● DATASET:
────
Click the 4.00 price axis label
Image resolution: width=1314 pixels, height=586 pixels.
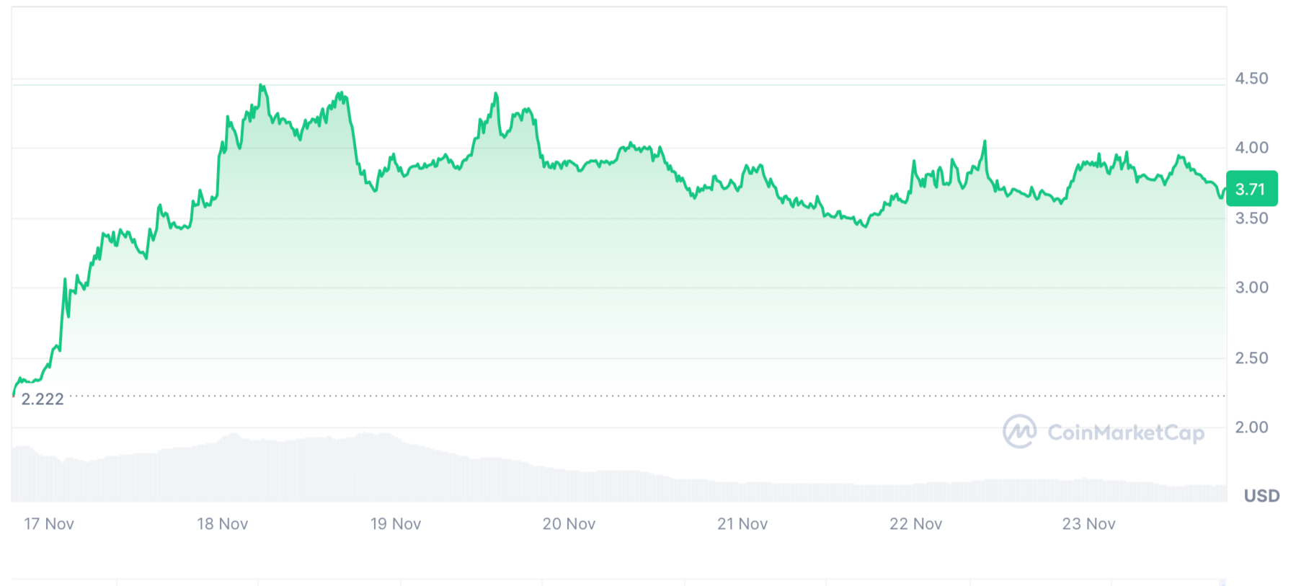(1251, 148)
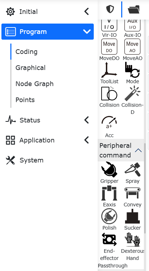Image resolution: width=149 pixels, height=271 pixels.
Task: Expand the Application menu section
Action: point(87,140)
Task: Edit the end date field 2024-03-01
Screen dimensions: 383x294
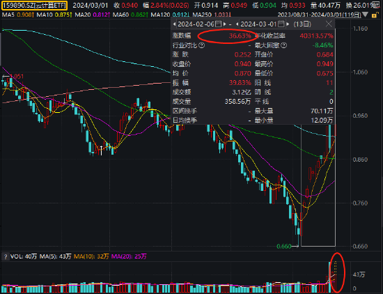Action: click(258, 24)
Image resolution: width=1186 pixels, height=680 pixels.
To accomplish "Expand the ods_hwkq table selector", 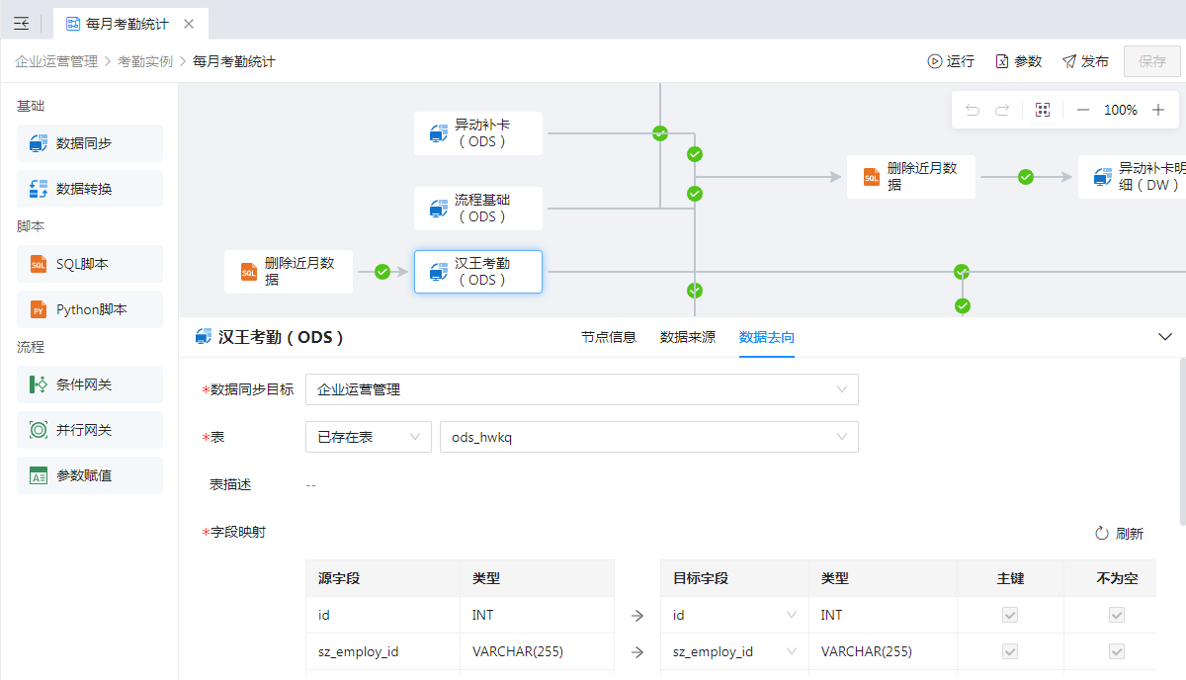I will click(648, 437).
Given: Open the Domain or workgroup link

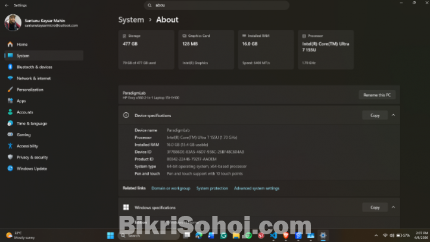Looking at the screenshot, I should (170, 188).
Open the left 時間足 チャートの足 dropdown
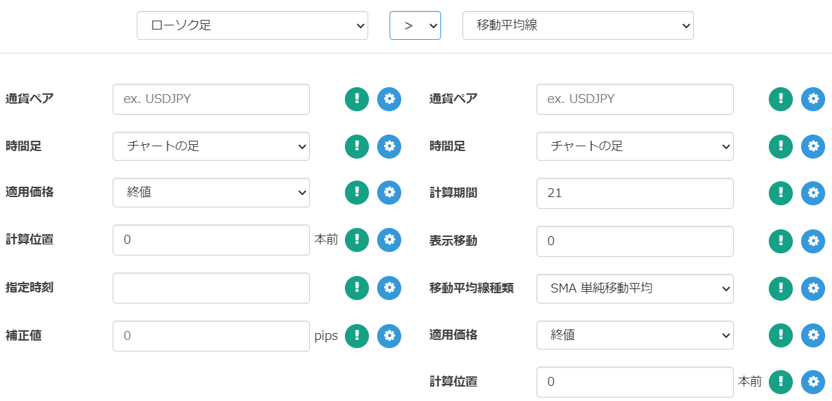 pos(211,146)
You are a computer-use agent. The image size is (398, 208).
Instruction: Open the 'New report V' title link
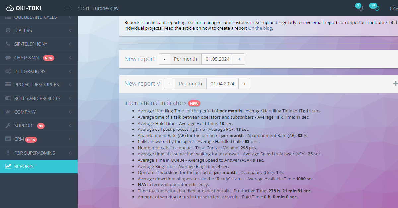tap(142, 84)
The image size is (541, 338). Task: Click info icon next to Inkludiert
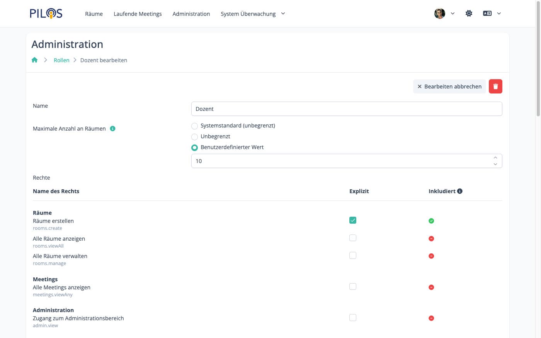[459, 191]
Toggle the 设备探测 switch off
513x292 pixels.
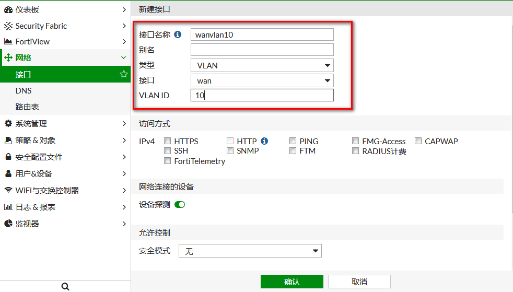(180, 204)
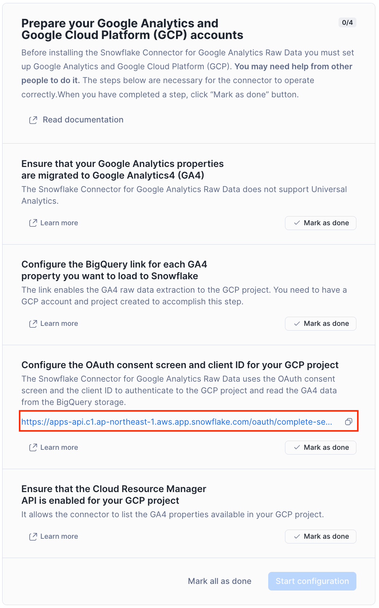Open Learn more text link for BigQuery configuration

click(x=59, y=324)
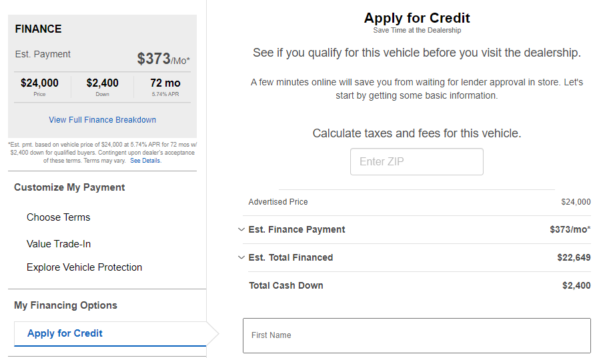Click the Est. Finance Payment row label
The image size is (599, 358).
coord(297,229)
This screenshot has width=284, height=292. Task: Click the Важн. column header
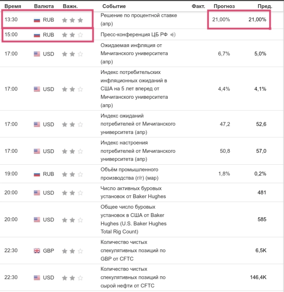point(70,6)
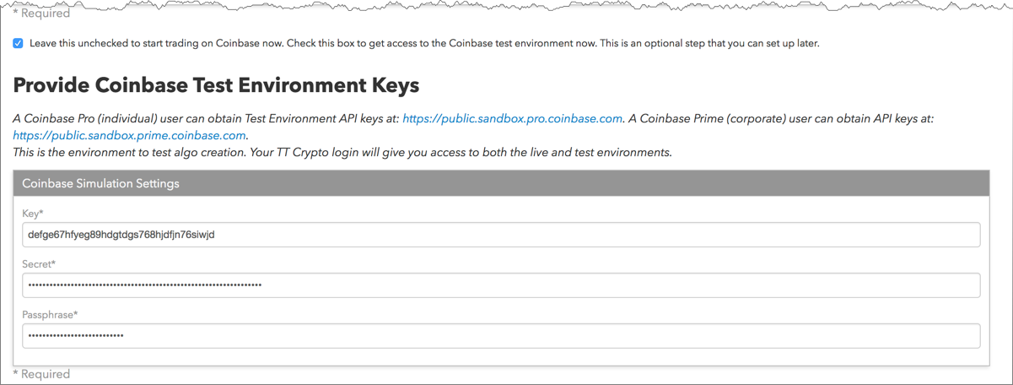
Task: Click the 'Secret*' field label
Action: click(39, 264)
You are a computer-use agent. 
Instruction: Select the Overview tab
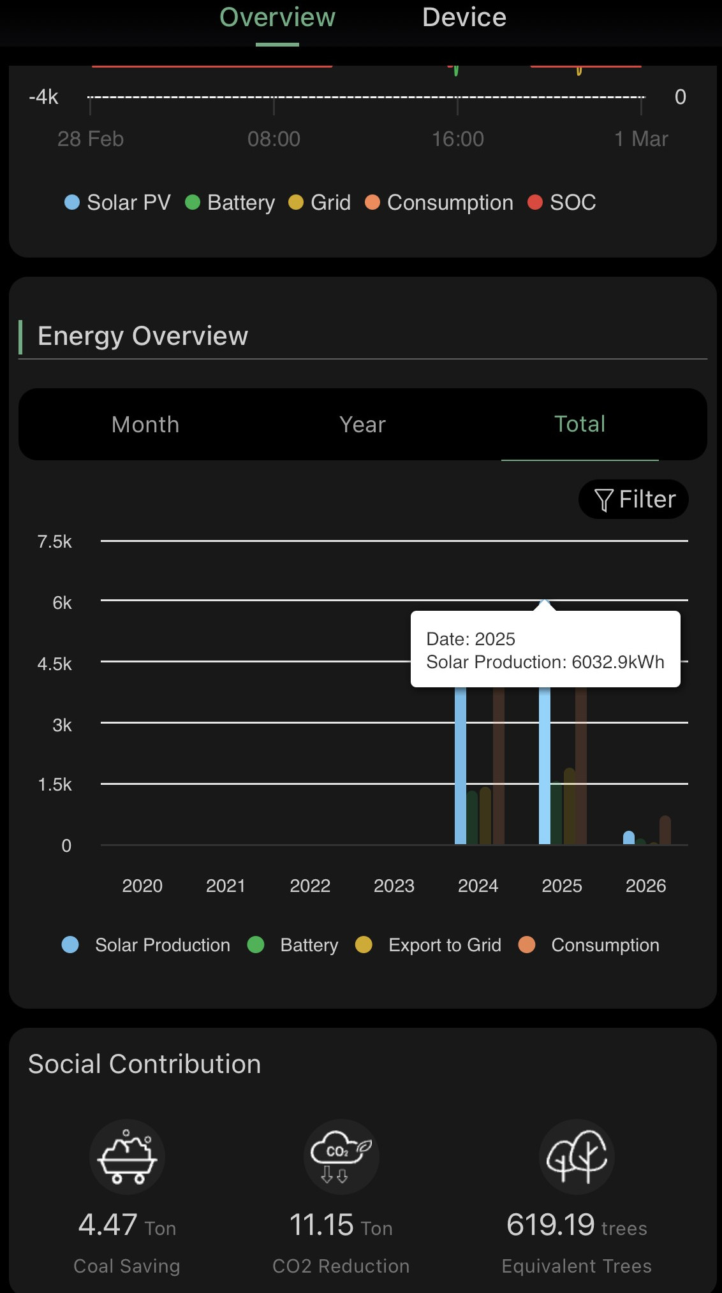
────
● REQUIRED WORK: Within the records above, determine how many lines contain the word "agent". Respond with that number and no other text.

● SOLUTION TO THIS PROBLEM: 2